Material for this exercise:
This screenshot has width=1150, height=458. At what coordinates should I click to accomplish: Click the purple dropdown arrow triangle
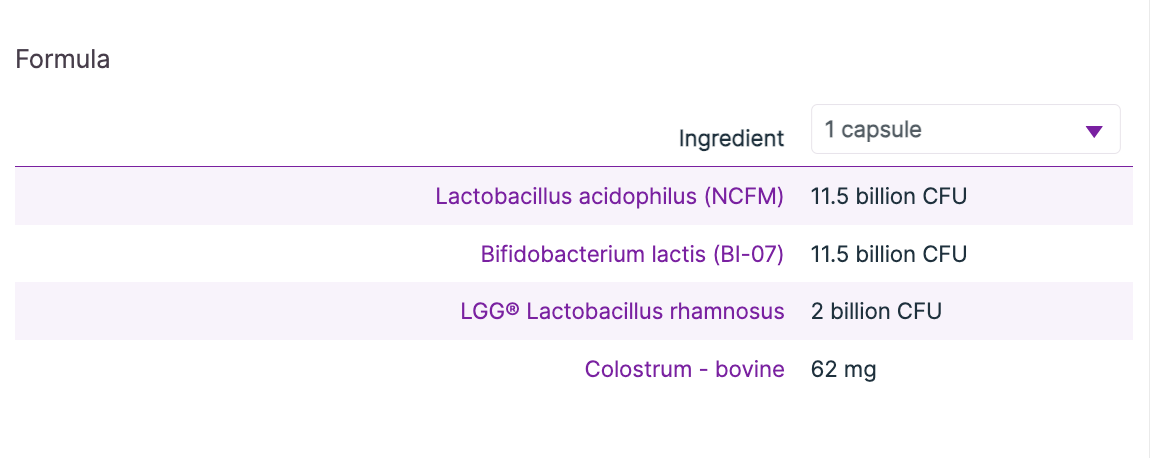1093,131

...

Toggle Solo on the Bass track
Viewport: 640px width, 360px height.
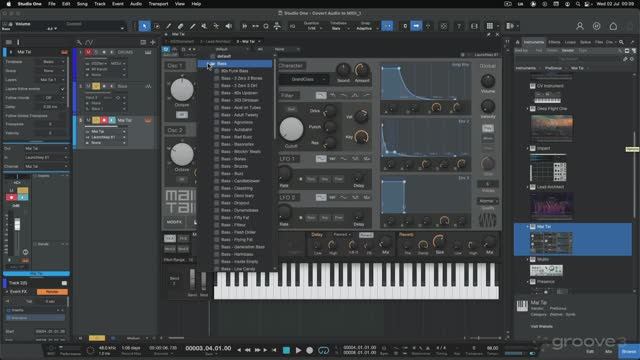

...

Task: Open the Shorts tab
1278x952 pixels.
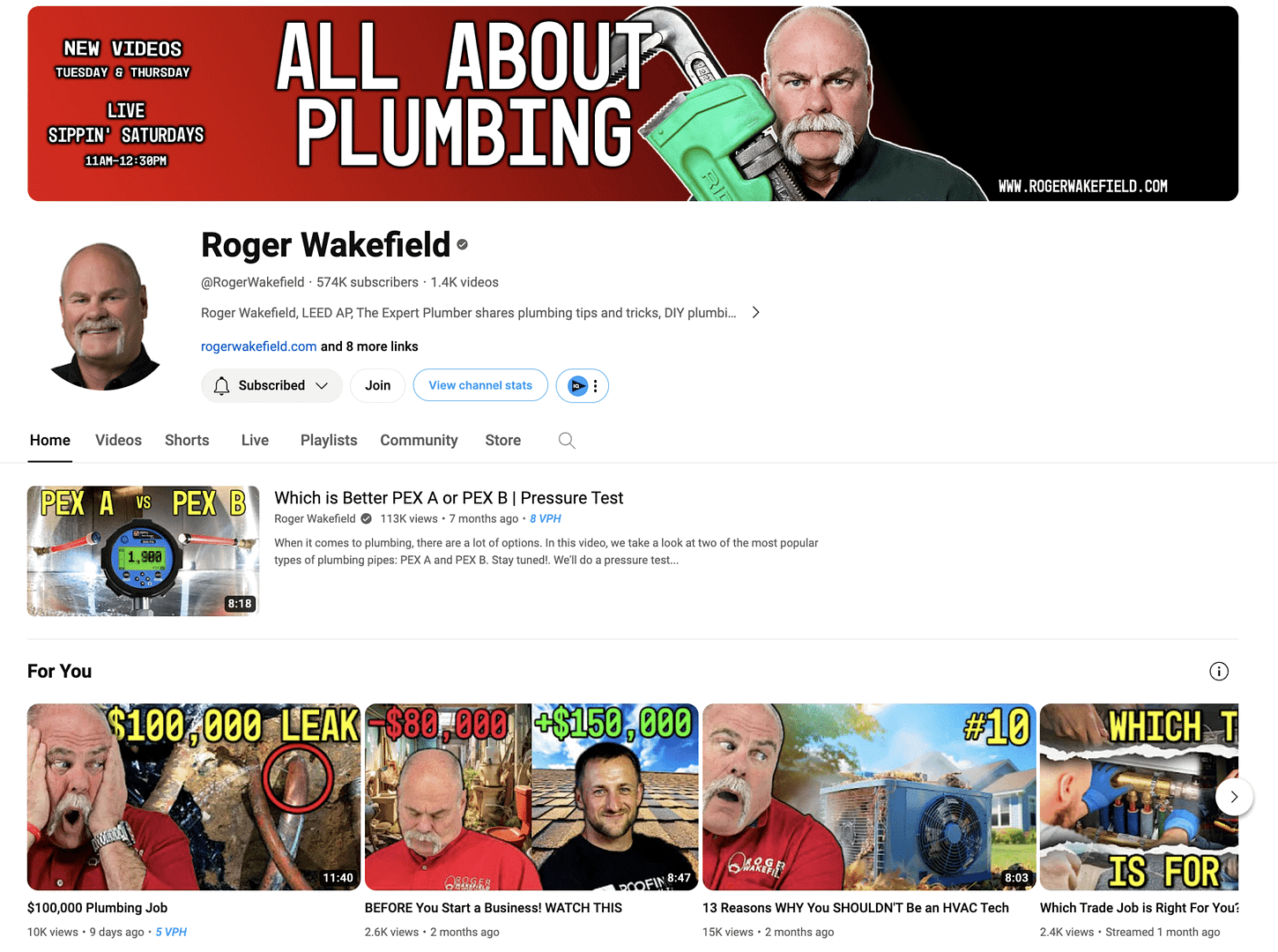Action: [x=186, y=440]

Action item: Retype, in the same exact form, the lines of the material above from the line holding "Toggle Solo on the Bass track" through the line holding "Viewport: 640px width, 360px height.".

Solution to the problem:
Toggle Solo on the Bass track
Viewport: 640px width, 360px height.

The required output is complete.